Limitations & Future Work

  • Dependency on GPT-4o: Both tree construction and node-wise judgment rely on GPT-4o, introducing potential evaluator bias and high costs.
  • Dataset Scale: 1225 samples is relatively small compared to benchmarks like MathVista (5000+), which might limit the statistical robustness of some sub-category analyses.
  • Lack of Process Reward Integration: While ToT-Eval is proposed for assessment, it has not yet been applied to training (e.g., process-based reward models) to verify its utility in improving model performance.

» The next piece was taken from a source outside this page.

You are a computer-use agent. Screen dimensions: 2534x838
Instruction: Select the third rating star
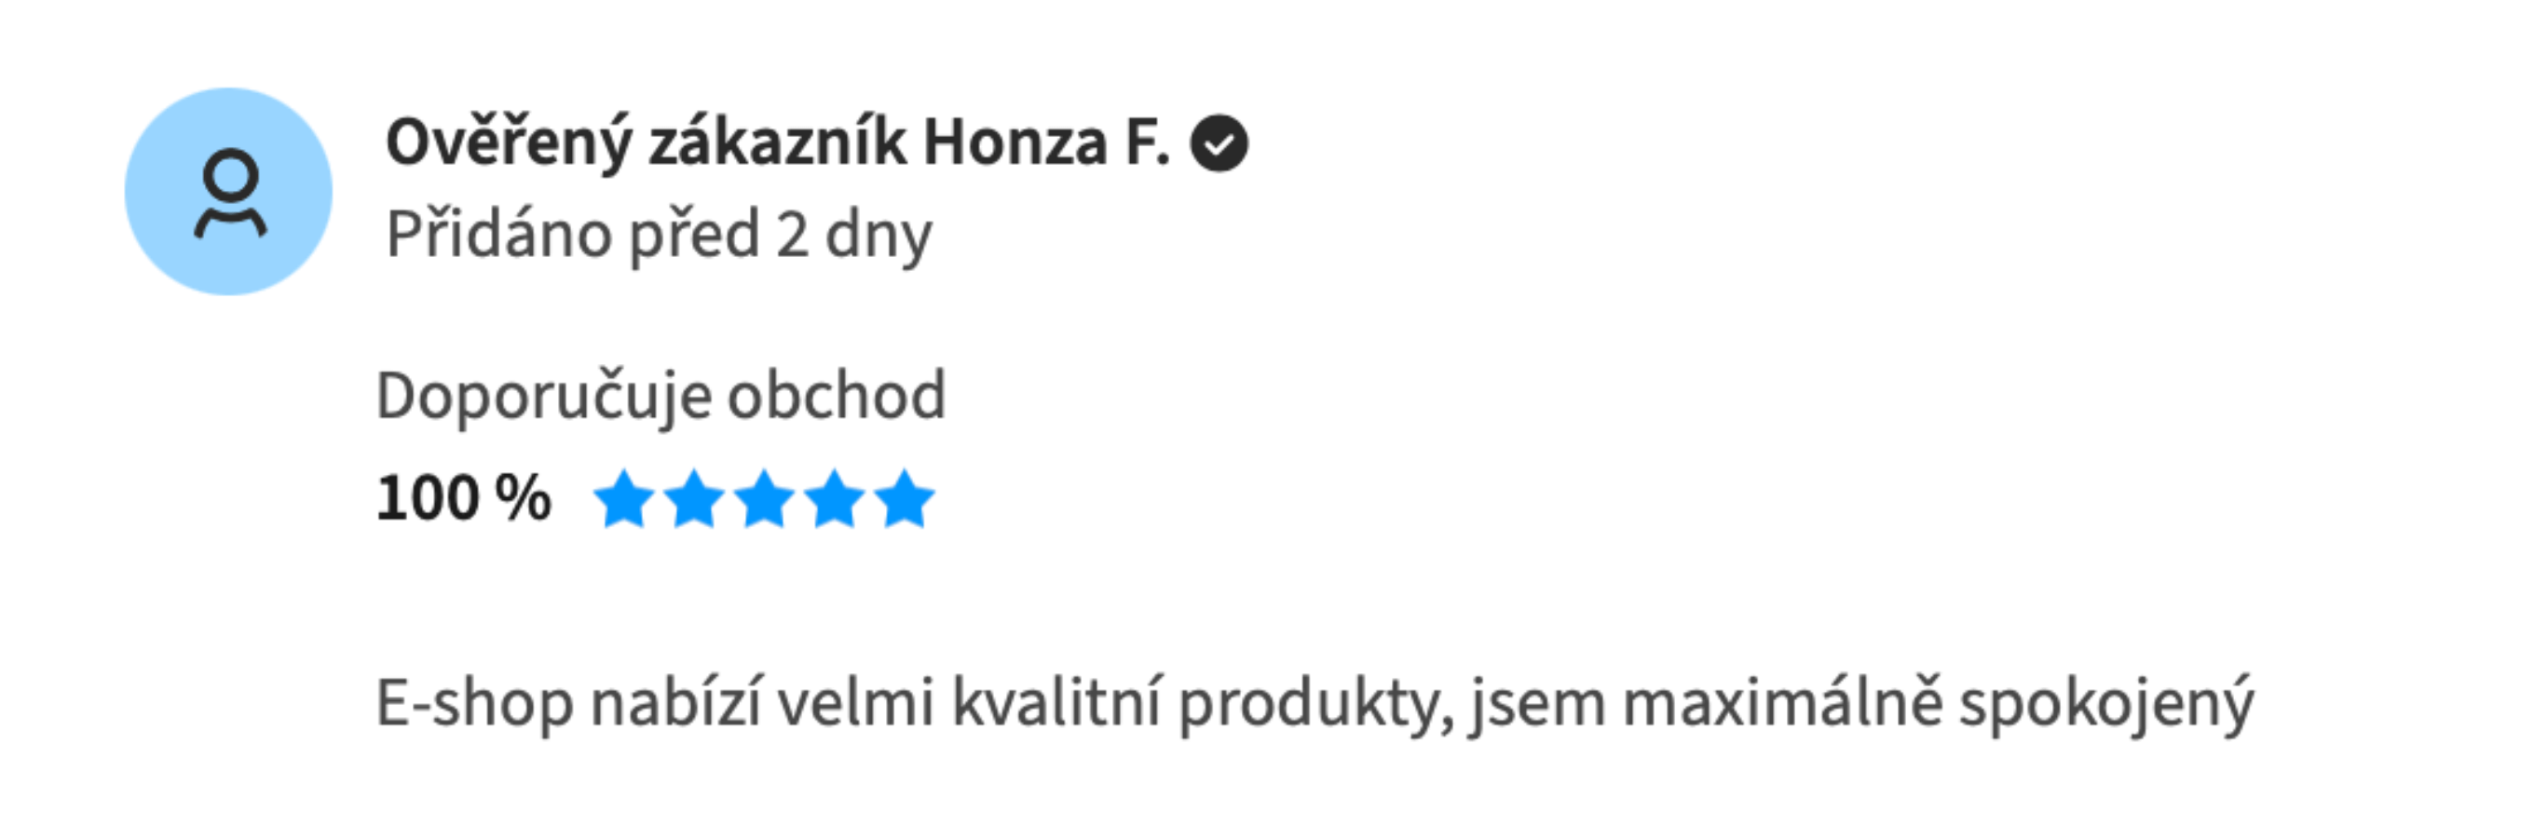point(764,498)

  • Scalability: Automating the generation of high-quality width reasoning problems without manual bottlenecks remains a key challenge for expansion.
  • vs. MathVista/MathVerse: These cover multimodal math reasoning, but width-centric problems are sparse (<3%). Think360 focuses on the width dimension, making it complementary.

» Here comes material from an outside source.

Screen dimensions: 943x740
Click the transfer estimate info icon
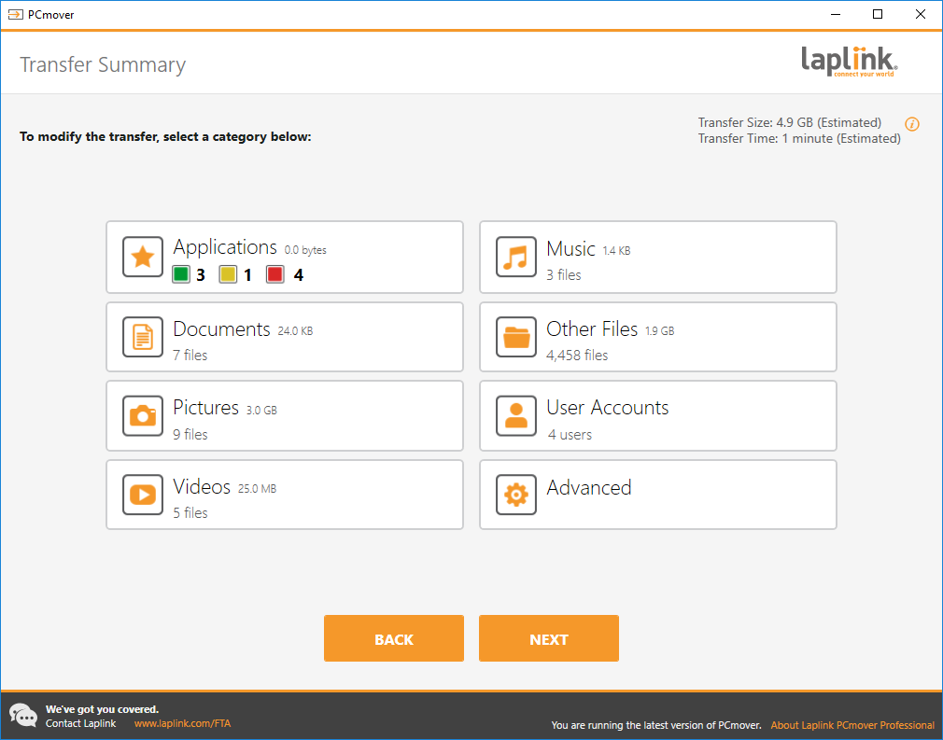click(912, 124)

  • vs. CLEVR/GQA: Earlier benchmarks focused on semantic composition; Think360 emphasizes higher-level search and planning strategies.
  • vs. OlympiadBench: Competition-level benchmarks focus on deep reasoning chains; Think360 targets multi-path search at similar difficulty levels.
  • Insight: Think360 exposes a systemic lack of exploration and backtracking in current MLLMs. This suggests that RL-based training (e.g., o1/o3 style) should encourage models to engage in multi-branch search rather than solely lengthening the reasoning chain.

Rating

  • Novelty: ⭐⭐⭐⭐ Systematizing reasoning width as an independent dimension is a novel perspective.
  • Experimental Thoroughness: ⭐⭐⭐⭐⭐ Comprehensive evaluation across 30+ models and detailed sub-dimension analysis.
  • Writing Quality: ⭐⭐⭐⭐ Clear concepts and apt analogies, though some tables are quite dense.
  • Value: ⭐⭐⭐⭐ Identifies a blind spot in MLLM reasoning, providing guidance for future architecture and training strategies.